── Input data ──

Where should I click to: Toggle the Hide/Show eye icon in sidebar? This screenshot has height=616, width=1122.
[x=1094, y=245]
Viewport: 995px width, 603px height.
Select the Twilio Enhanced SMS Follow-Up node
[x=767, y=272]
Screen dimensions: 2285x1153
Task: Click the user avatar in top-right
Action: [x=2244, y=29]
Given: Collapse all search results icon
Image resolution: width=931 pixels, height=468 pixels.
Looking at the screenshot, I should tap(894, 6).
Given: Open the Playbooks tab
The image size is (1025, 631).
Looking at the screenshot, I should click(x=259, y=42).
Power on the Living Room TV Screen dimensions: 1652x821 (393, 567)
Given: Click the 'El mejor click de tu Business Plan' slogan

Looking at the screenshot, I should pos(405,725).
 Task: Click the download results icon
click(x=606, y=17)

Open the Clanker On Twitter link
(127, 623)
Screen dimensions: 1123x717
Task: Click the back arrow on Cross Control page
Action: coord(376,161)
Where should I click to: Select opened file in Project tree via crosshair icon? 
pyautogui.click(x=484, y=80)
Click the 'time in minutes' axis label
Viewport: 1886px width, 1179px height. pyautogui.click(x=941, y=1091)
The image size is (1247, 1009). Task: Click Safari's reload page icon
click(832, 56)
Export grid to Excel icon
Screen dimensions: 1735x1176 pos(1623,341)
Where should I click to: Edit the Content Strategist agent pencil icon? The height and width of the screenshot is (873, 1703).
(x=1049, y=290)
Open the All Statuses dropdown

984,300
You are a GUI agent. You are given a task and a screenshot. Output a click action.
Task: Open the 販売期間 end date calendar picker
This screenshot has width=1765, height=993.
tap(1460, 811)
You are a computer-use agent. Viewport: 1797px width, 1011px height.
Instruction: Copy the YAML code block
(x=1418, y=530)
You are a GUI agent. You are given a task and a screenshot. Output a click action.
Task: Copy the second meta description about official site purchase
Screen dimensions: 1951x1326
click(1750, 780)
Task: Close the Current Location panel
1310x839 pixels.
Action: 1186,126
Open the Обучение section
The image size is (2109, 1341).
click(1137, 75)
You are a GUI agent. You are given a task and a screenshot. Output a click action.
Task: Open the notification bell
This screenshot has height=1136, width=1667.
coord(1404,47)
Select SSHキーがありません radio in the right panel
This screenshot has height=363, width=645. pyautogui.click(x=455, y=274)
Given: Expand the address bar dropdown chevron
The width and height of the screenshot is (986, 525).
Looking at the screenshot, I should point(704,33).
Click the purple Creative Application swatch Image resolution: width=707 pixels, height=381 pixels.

───

Prompt — An exact copy of the line containing "Click the 'time in minutes' axis label" and all lines after it, through the last line of the entries, is the required answer.

Result for this exercise —
Click the 'time in minutes' axis label
Viewport: 1886px width, 1179px height. pyautogui.click(x=941, y=1091)
The image size is (1247, 1009). Task: Click Safari's reload page icon
click(832, 56)
Export grid to Excel icon
Screen dimensions: 1735x1176 pos(1623,341)
Where should I click to: Edit the Content Strategist agent pencil icon? The height and width of the screenshot is (873, 1703).
(x=1049, y=290)
Open the All Statuses dropdown

984,300
You are a GUI agent. You are given a task and a screenshot. Output a click action.
Task: Open the 販売期間 end date calendar picker
This screenshot has width=1765, height=993.
tap(1460, 811)
You are a computer-use agent. Viewport: 1797px width, 1011px height.
Instruction: Copy the YAML code block
(x=1418, y=530)
You are a GUI agent. You are given a task and a screenshot. Output a click action.
Task: Copy the second meta description about official site purchase
Screen dimensions: 1951x1326
click(1750, 780)
Task: Close the Current Location panel
1310x839 pixels.
Action: 1186,126
Open the Обучение section
The image size is (2109, 1341).
click(1137, 75)
You are a GUI agent. You are given a task and a screenshot. Output a click action.
Task: Open the notification bell
This screenshot has height=1136, width=1667.
coord(1404,47)
Select SSHキーがありません radio in the right panel
This screenshot has height=363, width=645. pyautogui.click(x=455, y=274)
Given: Expand the address bar dropdown chevron
The width and height of the screenshot is (986, 525).
Looking at the screenshot, I should point(704,33).
Click the purple Creative Application swatch Image resolution: width=707 pixels, height=381 pixels.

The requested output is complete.